Schmidt pursues these nodes in increasingly strong abstraction. The cables,
the colorful building facades and the gaudy advertisement signs are certainly recognizable,
yet dissolve the more one delves into the image, increasingly becoming pure painting.
Erik Schmidt makes his interest in structure, geometry, and, not least, color as material,
almost physically palpable. His paintings are equally reflections about painting itself—
about color, surface and, influenced by his recent engagement with the tradition of Japanese
art—about line.
When viewing the work, however, the motif always comes into the foreground
like in a kinegram, and the strong, aligning straight lines that emphasize
steep verticals as well as wild masses of entangled color, allows one to
feel the vertigo that may have captured the artist when walking the streets
of Tokyo.
The fascinated, inquiring gaze that a stranger directs towards the city
and another culture is also reflected in Schmidt’s video Cut/Uncut, which
he filmed towards the end of his time in Japan. The protagonist—who as in
Schmidt’s earlier films is the artist himself—walks through Tokyo, eats,
drinks, and plays on slot machines. He takes part in everyday life and yet
doesn’t blend in so well with the society that’ is visible around him. Towards
the end of the video, the protagonist cuts his suit in a kind of self-invented
ceremony in a Japanese teahouse and with ties and belts transforms it into a
Japanese seeming robe.

**Element and text position data**

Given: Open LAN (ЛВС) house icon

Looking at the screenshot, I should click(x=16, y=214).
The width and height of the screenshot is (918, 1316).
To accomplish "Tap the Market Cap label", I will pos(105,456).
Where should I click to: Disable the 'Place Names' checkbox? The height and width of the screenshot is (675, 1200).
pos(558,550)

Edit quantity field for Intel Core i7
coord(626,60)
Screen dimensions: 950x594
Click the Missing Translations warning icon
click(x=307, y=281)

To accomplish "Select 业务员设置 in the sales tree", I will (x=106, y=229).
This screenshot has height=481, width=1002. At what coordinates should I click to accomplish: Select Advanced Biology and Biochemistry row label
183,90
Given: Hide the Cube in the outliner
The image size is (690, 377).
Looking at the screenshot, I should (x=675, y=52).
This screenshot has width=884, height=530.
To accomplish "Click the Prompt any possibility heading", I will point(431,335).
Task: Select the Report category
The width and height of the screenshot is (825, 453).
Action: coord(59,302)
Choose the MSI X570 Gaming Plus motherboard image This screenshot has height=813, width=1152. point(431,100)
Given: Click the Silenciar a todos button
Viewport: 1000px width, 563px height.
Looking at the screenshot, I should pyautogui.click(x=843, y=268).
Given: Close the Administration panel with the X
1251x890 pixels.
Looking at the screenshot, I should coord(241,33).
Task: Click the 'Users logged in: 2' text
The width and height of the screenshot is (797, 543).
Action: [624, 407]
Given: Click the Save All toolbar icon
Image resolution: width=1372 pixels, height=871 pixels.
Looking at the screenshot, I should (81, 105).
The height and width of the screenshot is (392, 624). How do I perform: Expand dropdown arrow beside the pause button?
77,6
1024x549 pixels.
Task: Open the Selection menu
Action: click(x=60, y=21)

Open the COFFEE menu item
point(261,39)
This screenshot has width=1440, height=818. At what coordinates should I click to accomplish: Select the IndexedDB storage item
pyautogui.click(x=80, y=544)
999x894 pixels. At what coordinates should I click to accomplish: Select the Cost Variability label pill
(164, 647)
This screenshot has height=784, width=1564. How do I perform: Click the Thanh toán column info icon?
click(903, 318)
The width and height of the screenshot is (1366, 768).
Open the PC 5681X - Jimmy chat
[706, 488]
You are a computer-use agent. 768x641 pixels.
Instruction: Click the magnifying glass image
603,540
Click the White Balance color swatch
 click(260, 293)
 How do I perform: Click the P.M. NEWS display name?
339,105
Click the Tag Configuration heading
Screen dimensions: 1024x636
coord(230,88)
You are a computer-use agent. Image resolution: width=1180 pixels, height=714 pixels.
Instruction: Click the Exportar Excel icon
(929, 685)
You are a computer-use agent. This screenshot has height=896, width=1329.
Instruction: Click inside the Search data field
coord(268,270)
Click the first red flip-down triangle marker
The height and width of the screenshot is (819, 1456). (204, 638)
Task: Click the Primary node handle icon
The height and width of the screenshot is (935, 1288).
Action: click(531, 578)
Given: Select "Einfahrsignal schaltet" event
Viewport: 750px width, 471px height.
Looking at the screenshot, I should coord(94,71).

**DIRECTIVES**
(a) Decide whether each statement agrees with the passage on Erik Schmidt's work, answering yes or no and quoting the words of the passage that decide it: (i) The protagonist of Cut/Uncut is played by the artist himself. (ii) Schmidt filmed Cut/Uncut at the start of his time in Japan. (iii) In the video, the protagonist cuts his suit inside a Japanese teahouse.
(b) Continue the passage on Erik Schmidt's work, picking up where it stops.
The records come from a different source than the text.

**ANSWER LIST**
(a)
(i) Yes: "The protagonist—who as in Schmidt’s earlier films is the artist himself"
(ii) No: "which he filmed towards the end of his time in Japan"
(iii) Yes: "the protagonist cuts his suit in a kind of self-invented ceremony in a Japanese teahouse"

(b)
As in his oeuvre to date, Erik Schmidt approaches this complex blend of motifs
in media as varied as painting and film: two different artistic approaches, inspired
by the same subject, whose results could indeed not exist without each other, but
only increase their impact on each other more and more.
Erik Schmidt
(b. 1968, Herford) lives and works in Berlin and is since 1999
represented by carlier | gebauer. He has participated in solo exhibitions
at international institutions such as Leopold-Hoesch-Museum, Düren; Haus am
Waldsee, Berlin; MARTa Herford; and in group shows at Kunsthalle Hamburg;
Hamburger Bahnhof, Berlin; Artists Space, New York; Marta Herford; Museum
Morsbroich; KW Institute for Contemporary Art, Berlin; Matsumoto City Museum
of Art, Japan; and Museum der Moderne, Salzburg; a.o.